══ READING TEXT ══

Jakarta – Statistics Indonesia (BPS) announced early this week a 1.17 percent headline inflation in September on a month-to-month basis – the highest since December 2014 – and 5.95 percent year-to-year inflation, while core inflation was 3.21 percent on a YOY basis.
However, the September inflation had not fully absorbed the second round impact of the energy price-hike earlier that month on other goods and services, notably on labor wages. The inflation could rise even higher if the rupiah continues to depreciate, thereby increasing imported inflation with all its multiple negative repercussions on the economy.
Therefore, we will mostly live in a high-inflation episode at least until the first half of 2023 due to the supply shocks to the energy and food sectors and demand-pull price hikes, with headline inflation predicted at between 6.3 and 6.5 percent and core inflation at over 4.5 percent at the end of this year.
But the duration of the current inflation episode will still depend on the supply chain bottlenecks, the central bank response, the duration of the war in Ukraine and its impact on energy and food prices and global growth.
Given the nature of the shocks, with hits coming from both the demand and supply side, Bank Indonesia (BI) faces a dilemma. If BI is too aggressive in money tightening to check inflation, that measure may sabotage the post-pandemic recovery and put pressure on income because economic growth is primarily driven by private consumer spending.
But if the central bank is too dovish, maintaining the policy rate way below the United States rate, especially if the US Federal Reserve continues its aggressive money tightening to reach what it considers as its terminal rate of 4.6 percent, the rupiah will come under tremendous pressure.

═══
══ EXTRACTED ENTRIES ══

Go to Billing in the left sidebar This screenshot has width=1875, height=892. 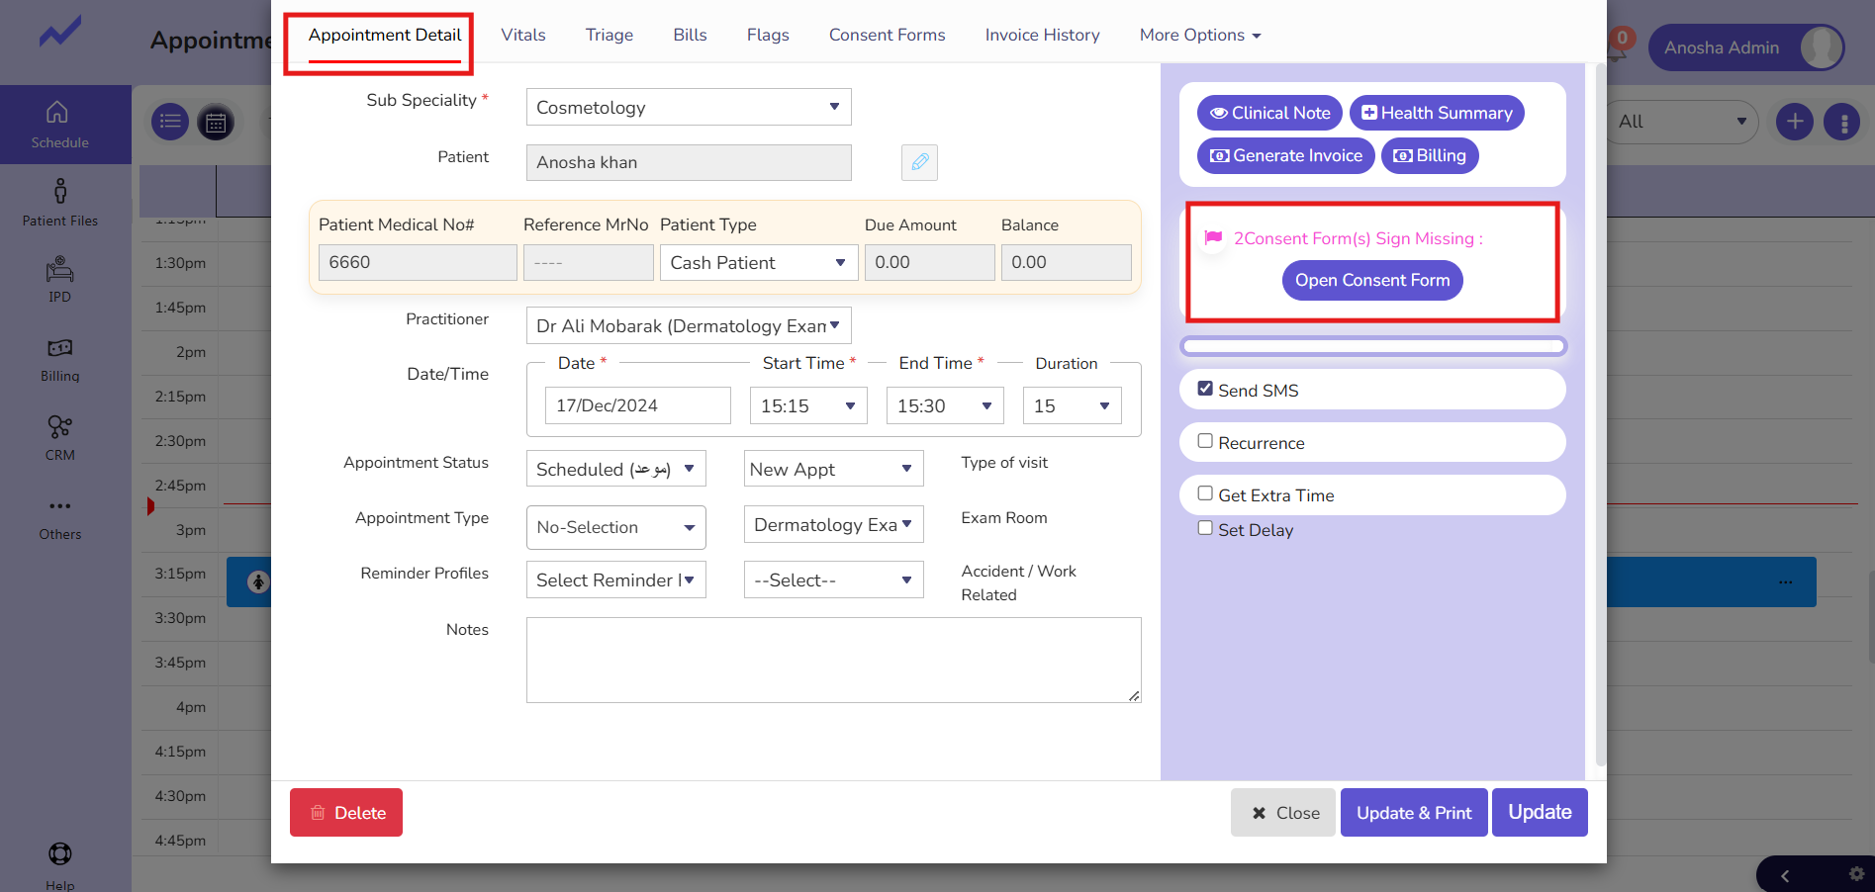(x=60, y=359)
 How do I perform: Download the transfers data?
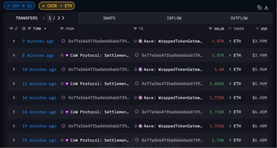pyautogui.click(x=266, y=8)

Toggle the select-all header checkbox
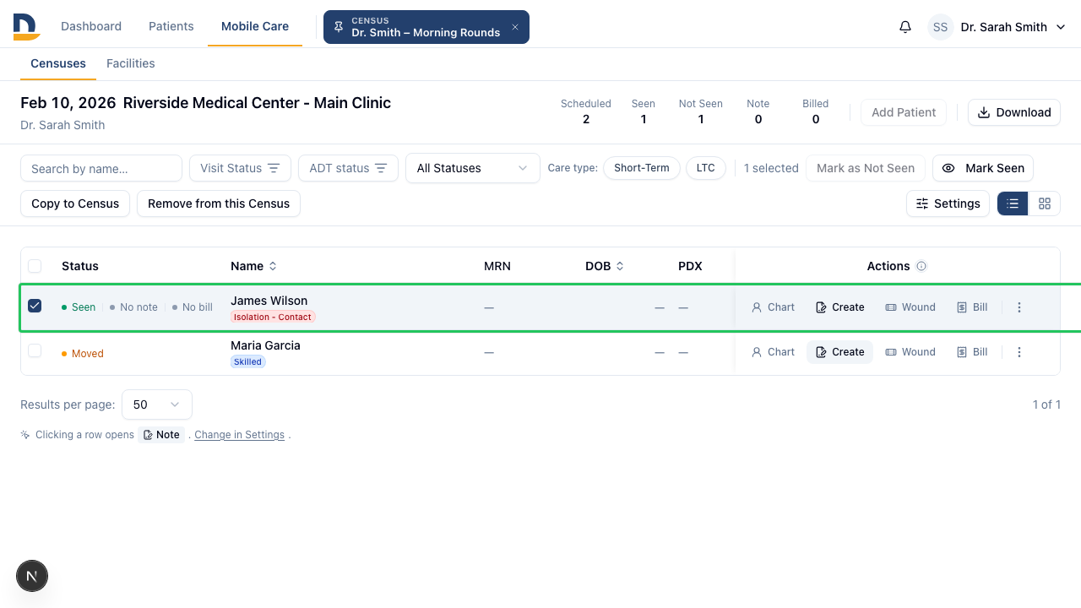coord(35,266)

═══

* _WORK TO COMPLETE_
A) Please transcribe the inflation article between "Given the nature" and "private consumer spending.", inclusive.
B) Continue the inflation article from its last sentence.
These entries have nothing to do with the inflation article.

* _ANSWERS_
A)
Given the nature of the shocks, with hits coming from both the demand and supply side, Bank Indonesia (BI) faces a dilemma. If BI is too aggressive in money tightening to check inflation, that measure may sabotage the post-pandemic recovery and put pressure on income because economic growth is primarily driven by private consumer spending.

B)
BI raised its policy rate by 50 basis points to 4.25 percent last month a few days after the Fed increased its rate by another 75 basis points, its third in a row since March to a range of 3-3.25 percent at present. Most analysts said BI still has room for a rate hike up to 6 percent.
Even though BI has pronounced that it will tie its policy rate primarily to core inflation, the central bank has a track record of raising its rate five times from 4.5 percent in May, 2018 to 6 percent in November 2018 to follow the Fed rate hikes even though our core inflation was 2.70 percent and headline inflation 3.23 percent at that time. The rate hike was made mainly to stabilize the rupiah which depreciated from Rp 13,800 to over Rp 15,000 to the US dollar.
How narrow indeed is the path that policymakers have to navigate. The current situation requires a comprehensive set of demand and supply side measures. On the demand side, a monetary policy must be employed consistently to restore, in a timely manner, price stability. Fiscal policy needs to prioritize medium-term debt sustainability while providing support to most vulnerable groups.
Fortunately, world-wide concerns over a global economic recession have dampened the propensity of consumer spending, pushing down the prices of most commodities, notably energy. This trend alone will significantly influence the behavior of inflation.